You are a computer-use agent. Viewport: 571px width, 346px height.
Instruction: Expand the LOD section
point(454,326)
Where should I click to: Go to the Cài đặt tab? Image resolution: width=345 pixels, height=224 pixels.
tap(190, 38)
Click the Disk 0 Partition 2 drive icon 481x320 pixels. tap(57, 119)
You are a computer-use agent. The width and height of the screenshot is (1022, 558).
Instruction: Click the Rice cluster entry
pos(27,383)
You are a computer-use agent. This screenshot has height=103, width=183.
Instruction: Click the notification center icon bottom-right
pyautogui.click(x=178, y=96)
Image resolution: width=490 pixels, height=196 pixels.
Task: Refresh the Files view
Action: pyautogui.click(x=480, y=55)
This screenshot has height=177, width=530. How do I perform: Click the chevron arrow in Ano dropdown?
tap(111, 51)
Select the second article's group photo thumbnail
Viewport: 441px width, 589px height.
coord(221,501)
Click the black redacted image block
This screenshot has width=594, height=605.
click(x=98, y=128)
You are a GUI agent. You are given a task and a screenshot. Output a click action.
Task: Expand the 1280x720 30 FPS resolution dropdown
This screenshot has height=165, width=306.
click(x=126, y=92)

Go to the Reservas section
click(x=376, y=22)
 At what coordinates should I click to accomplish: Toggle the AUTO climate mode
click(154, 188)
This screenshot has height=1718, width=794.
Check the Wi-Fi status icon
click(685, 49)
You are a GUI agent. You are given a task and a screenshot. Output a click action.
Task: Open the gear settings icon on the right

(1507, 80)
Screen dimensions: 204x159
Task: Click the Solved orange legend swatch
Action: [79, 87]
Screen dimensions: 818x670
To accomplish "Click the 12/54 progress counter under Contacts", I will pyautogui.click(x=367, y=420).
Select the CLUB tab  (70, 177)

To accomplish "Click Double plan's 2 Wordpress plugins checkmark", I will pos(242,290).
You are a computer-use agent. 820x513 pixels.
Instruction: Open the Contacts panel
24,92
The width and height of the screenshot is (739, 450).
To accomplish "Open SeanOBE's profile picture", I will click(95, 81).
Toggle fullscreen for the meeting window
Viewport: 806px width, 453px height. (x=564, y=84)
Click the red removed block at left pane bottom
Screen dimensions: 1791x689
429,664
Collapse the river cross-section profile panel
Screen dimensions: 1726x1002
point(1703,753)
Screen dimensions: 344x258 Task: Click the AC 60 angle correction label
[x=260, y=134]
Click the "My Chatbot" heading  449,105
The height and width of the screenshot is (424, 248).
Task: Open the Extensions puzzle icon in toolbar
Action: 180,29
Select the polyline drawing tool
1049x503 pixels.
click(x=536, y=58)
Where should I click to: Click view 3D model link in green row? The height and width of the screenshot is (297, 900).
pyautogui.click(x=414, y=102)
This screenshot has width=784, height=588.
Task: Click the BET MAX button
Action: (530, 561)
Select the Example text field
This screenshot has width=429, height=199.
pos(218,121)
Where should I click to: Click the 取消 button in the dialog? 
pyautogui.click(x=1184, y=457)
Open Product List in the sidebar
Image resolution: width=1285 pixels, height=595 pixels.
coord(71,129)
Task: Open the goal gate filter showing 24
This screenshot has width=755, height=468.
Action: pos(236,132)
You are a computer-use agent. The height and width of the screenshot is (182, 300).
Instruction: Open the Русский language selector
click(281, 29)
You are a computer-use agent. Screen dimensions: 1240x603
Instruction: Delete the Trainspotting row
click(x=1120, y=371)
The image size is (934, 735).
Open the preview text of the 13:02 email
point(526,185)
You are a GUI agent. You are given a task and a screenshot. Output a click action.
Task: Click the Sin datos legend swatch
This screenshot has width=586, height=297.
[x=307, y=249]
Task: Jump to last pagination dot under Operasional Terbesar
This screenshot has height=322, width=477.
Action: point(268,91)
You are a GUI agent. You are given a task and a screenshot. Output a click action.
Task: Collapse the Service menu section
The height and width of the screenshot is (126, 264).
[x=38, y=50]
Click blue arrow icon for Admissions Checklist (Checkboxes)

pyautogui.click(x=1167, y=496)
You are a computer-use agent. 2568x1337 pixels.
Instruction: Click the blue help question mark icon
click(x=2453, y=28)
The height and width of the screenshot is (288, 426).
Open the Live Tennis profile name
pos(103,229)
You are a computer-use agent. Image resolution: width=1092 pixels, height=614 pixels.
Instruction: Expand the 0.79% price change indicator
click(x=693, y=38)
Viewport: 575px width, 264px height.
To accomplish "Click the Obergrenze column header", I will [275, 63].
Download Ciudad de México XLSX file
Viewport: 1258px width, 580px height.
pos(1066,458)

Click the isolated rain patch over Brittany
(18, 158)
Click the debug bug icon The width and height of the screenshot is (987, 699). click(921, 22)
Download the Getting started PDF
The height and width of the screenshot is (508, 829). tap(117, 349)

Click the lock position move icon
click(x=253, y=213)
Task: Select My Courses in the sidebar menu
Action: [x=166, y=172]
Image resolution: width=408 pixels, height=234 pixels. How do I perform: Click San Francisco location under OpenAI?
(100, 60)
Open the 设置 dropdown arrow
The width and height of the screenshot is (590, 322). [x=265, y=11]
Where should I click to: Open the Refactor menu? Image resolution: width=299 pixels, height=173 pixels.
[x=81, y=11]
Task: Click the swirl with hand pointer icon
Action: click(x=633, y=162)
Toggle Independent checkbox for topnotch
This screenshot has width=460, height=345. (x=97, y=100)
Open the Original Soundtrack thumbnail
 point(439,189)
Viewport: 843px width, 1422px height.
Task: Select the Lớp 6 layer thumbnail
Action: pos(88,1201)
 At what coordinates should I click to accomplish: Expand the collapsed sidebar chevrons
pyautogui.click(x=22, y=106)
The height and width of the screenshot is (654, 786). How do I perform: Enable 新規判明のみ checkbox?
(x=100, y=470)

┄┄┄┄┄┄

● PROBLEM:
Starting from the first line of the records above, retype each line exactly up to and including the one that contains "Select the CLUB", and nothing more.

● TASK SOLUTION:
You are a computer-use agent. Viewport: 571px width, 346px height.
Instruction: Expand the LOD section
point(454,326)
Where should I click to: Go to the Cài đặt tab? Image resolution: width=345 pixels, height=224 pixels.
tap(190, 38)
Click the Disk 0 Partition 2 drive icon 481x320 pixels. tap(57, 119)
You are a computer-use agent. The width and height of the screenshot is (1022, 558).
Instruction: Click the Rice cluster entry
pos(27,383)
You are a computer-use agent. This screenshot has height=103, width=183.
Instruction: Click the notification center icon bottom-right
pyautogui.click(x=178, y=96)
Image resolution: width=490 pixels, height=196 pixels.
Task: Refresh the Files view
Action: pyautogui.click(x=480, y=55)
This screenshot has height=177, width=530. How do I perform: Click the chevron arrow in Ano dropdown?
tap(111, 51)
Select the second article's group photo thumbnail
Viewport: 441px width, 589px height.
coord(221,501)
Click the black redacted image block
This screenshot has width=594, height=605.
click(x=98, y=128)
You are a GUI agent. You are given a task and a screenshot. Output a click action.
Task: Expand the 1280x720 30 FPS resolution dropdown
This screenshot has height=165, width=306.
click(x=126, y=92)

Go to the Reservas section
click(x=376, y=22)
 At what coordinates should I click to accomplish: Toggle the AUTO climate mode
click(154, 188)
This screenshot has height=1718, width=794.
Check the Wi-Fi status icon
click(685, 49)
You are a GUI agent. You are given a task and a screenshot. Output a click action.
Task: Open the gear settings icon on the right

(1507, 80)
Screen dimensions: 204x159
Task: Click the Solved orange legend swatch
Action: [79, 87]
Screen dimensions: 818x670
To accomplish "Click the 12/54 progress counter under Contacts", I will pyautogui.click(x=367, y=420).
Select the CLUB tab  (70, 177)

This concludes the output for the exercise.